The nuclear submarine deal between Australia, the US and the UK – under the AUKUS security alliance – could be in peril after the Pentagon launched a review to examine whether the agreement aligns with Mr Trump’s “US first” agenda.
However, Mr Albanese has confirmed Australia made another scheduled payment as part of the deal to acquire US nuclear submarines, taking the total paid to $1.6 billion so far.
“It’s about increasing … their industrial capacity” to build the submarines, he told ABC television on Wednesday.
Under the $368 billion program, Australia will buy at least three Virginia-class submarines from the US sometime in the early 2030s.
A new class of nuclear submarines will be built in Adelaide to be delivered in the 2040s.

EU may get 15 per cent tariff deal with US: reports
The European Union is heading towards a trade deal with the United States that will result in a broad 15 per cent tariff on EU goods imported into the US, avoiding a harsher 30 per cent levy slated to be implemented from August 1, two EU diplomats say.
The rate, which could also extend to cars, would mirror the framework agreement the United States struck with Japan.
Officials from the European Commission, which negotiates trade deals on behalf of the 27-member bloc, briefed EU envoys on the state of talks with their US counterparts.
US President Donald Trump would ultimately make any final decision on a deal, however.
Under the outlines of the potential deal, the 15 per cent rate could apply to sectors including cars and pharmaceuticals and would not be added to long-standing US duties, which average just under five per cent.
There could also be concessions for sectors like aircraft, lumber as well as some medicines and agricultural products, which would not face tariffs, the diplomats said.
The US administration does not, however, appear willing to lower its current 50 per cent tariff on steel, they said.

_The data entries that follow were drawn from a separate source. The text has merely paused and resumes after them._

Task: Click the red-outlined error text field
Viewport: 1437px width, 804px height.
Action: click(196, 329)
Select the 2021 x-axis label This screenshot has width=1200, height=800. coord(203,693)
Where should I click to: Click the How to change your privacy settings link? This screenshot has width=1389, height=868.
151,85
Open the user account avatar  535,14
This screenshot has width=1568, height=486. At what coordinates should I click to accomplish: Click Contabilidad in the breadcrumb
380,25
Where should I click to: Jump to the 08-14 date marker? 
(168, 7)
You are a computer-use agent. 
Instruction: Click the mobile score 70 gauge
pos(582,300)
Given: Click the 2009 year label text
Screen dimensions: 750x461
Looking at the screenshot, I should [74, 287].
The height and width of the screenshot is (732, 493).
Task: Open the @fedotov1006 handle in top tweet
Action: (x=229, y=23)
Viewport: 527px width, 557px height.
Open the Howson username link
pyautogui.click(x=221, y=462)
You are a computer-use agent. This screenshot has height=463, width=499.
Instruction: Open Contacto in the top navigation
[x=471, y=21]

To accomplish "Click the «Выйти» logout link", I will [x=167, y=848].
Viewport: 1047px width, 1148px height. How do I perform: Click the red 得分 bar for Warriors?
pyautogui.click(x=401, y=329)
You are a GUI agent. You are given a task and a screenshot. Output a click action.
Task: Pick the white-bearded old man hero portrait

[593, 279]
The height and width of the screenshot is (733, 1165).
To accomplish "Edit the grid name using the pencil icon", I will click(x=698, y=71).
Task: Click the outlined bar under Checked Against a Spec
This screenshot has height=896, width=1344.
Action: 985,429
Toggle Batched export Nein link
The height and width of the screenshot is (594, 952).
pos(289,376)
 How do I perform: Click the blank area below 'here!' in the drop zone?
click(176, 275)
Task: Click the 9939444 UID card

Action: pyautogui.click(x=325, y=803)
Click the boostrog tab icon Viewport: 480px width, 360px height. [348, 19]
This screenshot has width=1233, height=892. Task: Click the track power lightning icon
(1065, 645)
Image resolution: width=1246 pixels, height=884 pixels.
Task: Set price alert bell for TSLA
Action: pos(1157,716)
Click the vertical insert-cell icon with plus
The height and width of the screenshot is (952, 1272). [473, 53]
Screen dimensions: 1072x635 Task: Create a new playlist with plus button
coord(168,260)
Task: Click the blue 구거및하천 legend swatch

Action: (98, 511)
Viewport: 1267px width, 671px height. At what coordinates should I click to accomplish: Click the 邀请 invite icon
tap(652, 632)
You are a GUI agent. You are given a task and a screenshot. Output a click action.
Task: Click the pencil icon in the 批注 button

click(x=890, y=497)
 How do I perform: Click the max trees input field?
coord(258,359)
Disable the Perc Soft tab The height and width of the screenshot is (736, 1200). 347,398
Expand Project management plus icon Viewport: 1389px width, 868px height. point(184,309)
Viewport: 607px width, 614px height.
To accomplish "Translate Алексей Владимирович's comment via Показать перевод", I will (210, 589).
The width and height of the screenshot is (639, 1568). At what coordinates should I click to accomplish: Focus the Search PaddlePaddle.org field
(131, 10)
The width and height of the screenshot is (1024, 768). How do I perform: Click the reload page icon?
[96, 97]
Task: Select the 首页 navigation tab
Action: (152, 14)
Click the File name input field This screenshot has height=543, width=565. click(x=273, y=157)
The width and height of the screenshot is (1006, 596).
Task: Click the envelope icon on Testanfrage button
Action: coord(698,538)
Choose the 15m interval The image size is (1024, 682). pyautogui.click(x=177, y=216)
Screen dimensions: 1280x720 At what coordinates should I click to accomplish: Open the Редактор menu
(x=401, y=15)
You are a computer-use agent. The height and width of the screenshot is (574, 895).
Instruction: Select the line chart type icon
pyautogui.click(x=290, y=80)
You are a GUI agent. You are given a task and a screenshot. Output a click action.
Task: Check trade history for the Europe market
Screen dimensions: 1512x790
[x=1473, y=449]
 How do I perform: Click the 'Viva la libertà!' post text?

The Commission said earlier on Wednesday that its primary focus was to achieve a negotiated outcome to avert the threatened 30 per cent tariffs.
At the same time it planned to submit counter-tariffs on 93 billion euros ($A166 billion) worth of US goods to EU members for approval.
A vote is expected on Thursday although no measures would be imposed until August 7.
Germany supported the EU readying countermeasures, a government representative said.
If Trump’s 30 per cent tariffs are implemented, EU diplomats also said there was broad support among European governments to activate wide-ranging so-called “anti-coercion” measures, which would allow the bloc to target US services and other sectors.
The EU appears to be following in the footsteps of Japan, whose agreement with the United States is the most significant Trump has struck since launching his tariff offensive in April.
European shares climbed about one per cent, led by car stocks, following the US-Japan announcement.
One stand-out feature of that deal was that the same 15 per cent rate applies to cars, compared to the current US tariff of 27.5 per cent, something the EU may want for its own car exports.
The US imported vehicles and automotive parts valued at more than $US55 billion ($A84 billion) from Japan last year.
EU exports were 47.3 billion euros.
Far fewer US cars were sold into the EU or Japanese markets.
EU officials say the US has shown little sign of budging on car tariffs but the Japan deal could hint at flexibility.
“Whatever the Japanese got will become the minimum for the EU negotiating objectives,” said Simon Evenett, professor of geopolitics and strategy at IMD Business School.